──────── TEXT SECTION ────────

C_SPLB_SUPPORT_BURSTS
    This indicates to the associated PLBv46 bus that this slave interface
    support burst transfers to improve performance.

C_SPLB_SMALLEST_MASTER
    This indicates the smallest native data width of any master on the
    corresponding PLBv46 bus that may access the slave interface. It allows
    optimizations within the slave interface logic if narrower masters don't
    have to be supported for that application.

C_SPLB_CLK_PERIOD_PS
    This is the period of the PLBv46 bus clock (in picoseconds) for the
    corresponding PLBv46 slave interface attachment. It has been defined
    for use by peripheral that needs to know the bus clock rate to improve
    certain functions such as internal timers.

C_INCLUDE_DPHASE_TIMER
    This indicates if the data phase timer is used or not. The value of
    0 will exclude the timer.  The value of 1 includes the timer.
    If C_INCLUDE_DPHASE_TIMER = 1 and after 128 SPLB_Clk cycles, as
    measured from the assertion of Sl_AddrAck, the User IP does not
    respond with either an IP2Bus_RdAck or IP2Bus_WrAck the 
    plbv46_slave_single will de-assert the User IP cycle request
    signals, Bus2IP_CS and Bus2IP_RdCE or Bus2IP_WrCE, and will assert
    Sl_rdDAck with Sl_rdDBus=zero for a read cycle or Sl_wrDAck for
    a write cycle. This will gracefully terminate the cycle. Note 
    that the requesting master will have no knowledge that the data
    phase of the PLB request was terminated in this manner.

C_FAMILY
    This is to set the target FPGA architecture, s.t. virtex5, etc.

C_MEMn_BASEADDR/C_MEMn_HIGHADDR (n = 0, 1, 2, etc.)

──────── DATA LINES ────────

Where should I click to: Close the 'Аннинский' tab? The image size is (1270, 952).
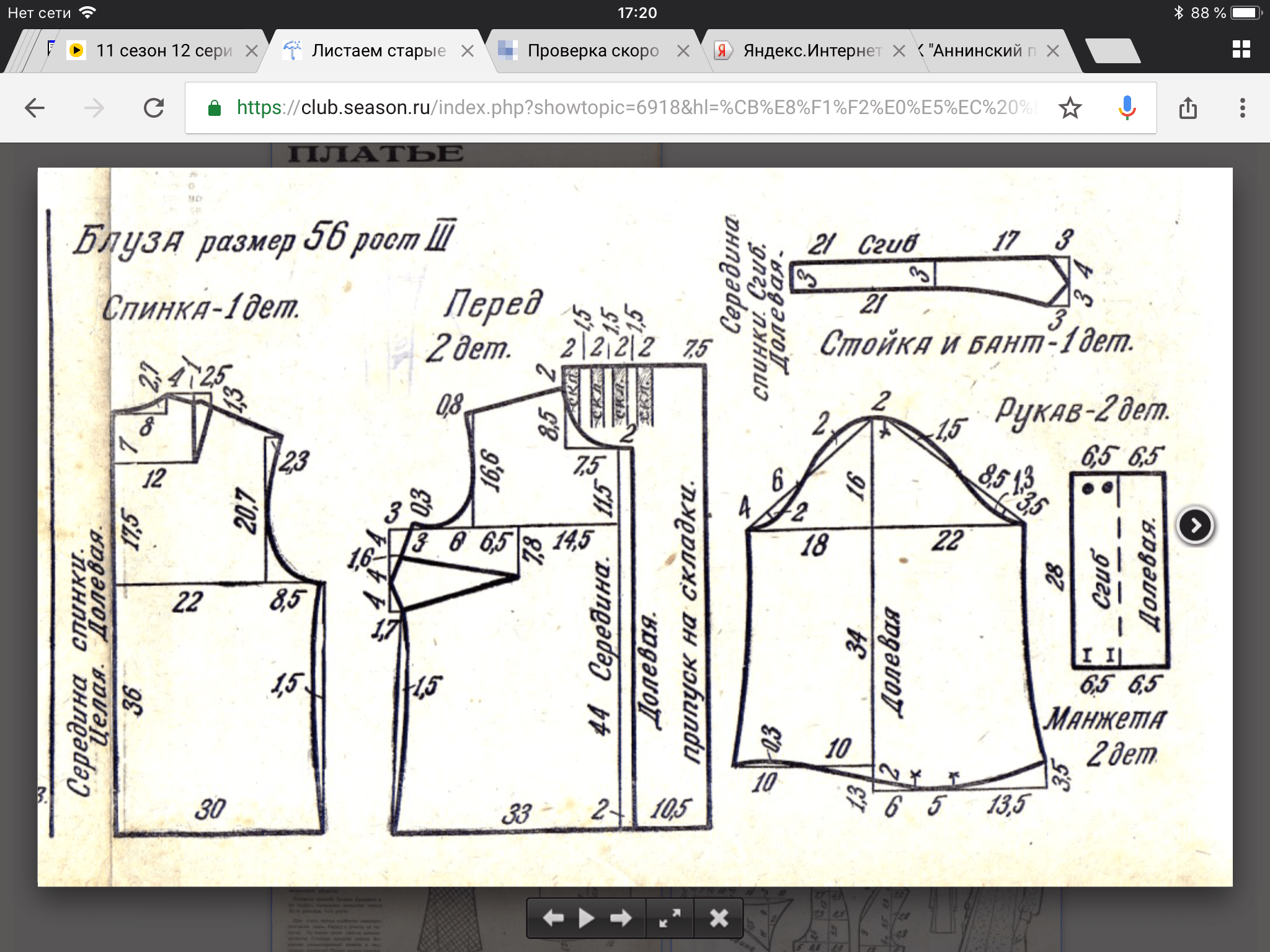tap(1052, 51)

────────

* [DIRECTION] In the PLBv46 slave parameter descriptions above, what does setting C_SPLB_SMALLEST_MASTER make possible, and under what condition?

* [ANSWER FOR THE TASK] C_SPLB_SMALLEST_MASTER specifies the smallest native data width of any master on the PLBv46 bus that may access the slave interface. Stating this width permits optimizations within the slave interface logic when narrower masters do not need to be supported for that application.